To put this into some perspective for the long-labia lovers, people get braces at a very young age, get their breasts rearranged after babies have sucked the life out of them, have their sticking-out ears pinned back, and get hormonally-induced facial hair permanently removed, along with many other procedures, and everyone nods along in agreement there, that those things can indeed make that person feel better out in the world, since we are all a bunch of judgers.
That considered, a well-placed, diligently-decided labiaplasty comes under the same heading. If you really want to do it, choose an experienced surgeon that you pay heaps of money to do a good job, feel good about your decision, and move on with your life. Nobody else even needs to know, and you don’t owe anyone an explanation or justification.
But. And there are buts.
If, after some thorough investigation to see what you’re up against, your labia turn out to be utterly gorgeous in all their flappiness, you may decide you love them and want to keep them.
Do not chop off perfectly delicious labia because a porn star has less vulva than you. That is not a reason. Those are her flaps, and none of your concern, just like her feet, digestive tract and shampoo brand are not your business. Comparing your labia to someone else’s is foolish. Screw ’em.
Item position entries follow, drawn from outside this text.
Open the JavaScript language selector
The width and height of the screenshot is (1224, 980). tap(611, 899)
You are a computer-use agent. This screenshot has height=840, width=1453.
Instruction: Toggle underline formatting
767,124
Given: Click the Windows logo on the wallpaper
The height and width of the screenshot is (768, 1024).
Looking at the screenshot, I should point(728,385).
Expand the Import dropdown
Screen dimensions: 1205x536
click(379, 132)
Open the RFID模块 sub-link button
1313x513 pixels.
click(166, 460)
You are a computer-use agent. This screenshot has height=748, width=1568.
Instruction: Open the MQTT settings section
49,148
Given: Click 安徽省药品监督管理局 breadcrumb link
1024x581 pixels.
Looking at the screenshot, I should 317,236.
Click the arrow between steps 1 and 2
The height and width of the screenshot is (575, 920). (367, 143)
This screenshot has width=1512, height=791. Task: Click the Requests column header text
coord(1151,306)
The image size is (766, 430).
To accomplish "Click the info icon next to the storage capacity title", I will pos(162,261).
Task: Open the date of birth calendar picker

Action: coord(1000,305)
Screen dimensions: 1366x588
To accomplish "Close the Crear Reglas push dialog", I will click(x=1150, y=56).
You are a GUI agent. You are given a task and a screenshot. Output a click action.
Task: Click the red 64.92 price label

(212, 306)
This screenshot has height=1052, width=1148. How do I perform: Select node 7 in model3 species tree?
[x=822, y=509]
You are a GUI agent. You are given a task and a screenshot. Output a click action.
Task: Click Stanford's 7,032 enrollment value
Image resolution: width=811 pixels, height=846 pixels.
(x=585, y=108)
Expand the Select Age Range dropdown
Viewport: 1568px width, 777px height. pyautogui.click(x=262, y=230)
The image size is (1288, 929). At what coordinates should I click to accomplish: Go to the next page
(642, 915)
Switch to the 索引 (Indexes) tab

Before you consider chopping your junk off for purely aesthetic reasons, we have some suggestions on how to not take it all so seriously. Labia rocks.
1) First, and importantly, take a look at the labia library so you can see what other vag actually looks in a safe environment. You don’t need a login and it’s ok to cringe and laugh! Vaginas are funny lookin’.
2) Watch Petals: Journey into self discovery, by Beck Peacock and Nick Karras (find where to watch online. )
3) Watch The Perfect Vagina, by Lisa Rogers (watch here free)
4) Watch or listen to Brené Brown’s TED Talk on shame. It’s brilliant. (Watch here free.)
5) Understand what can go wrong. Without wanting to upset you, the risks of lifelong pain and suffering due to nerve damage or your body responding in a peculiar and mysterious way are very real.
Google ‘labiaplasty horror stories’ just to get the full spectrum of stuff that can and does go wrong. Lots of people love their labiaplasty and are very happy with their tidy vulvas, but there are forums full of those who regret it with every breath. Read their stories. Choose carefully.
The two great documentaries listed above are about the female vulva (and our complex relationship with it) that you will enjoy watching before you make up your mind, not to talk you out of it, but to make sure you have all the information you need to make an informed choice – and you’ll get to see lots of labia to get some perspective.
These films, both directed by women, offer you greater context so your decision can be well-rounded and honest. Even if you don’t want a labiaplasty, you should watch them anyway because they’re great.
Long live the labia. Or not. Whatever.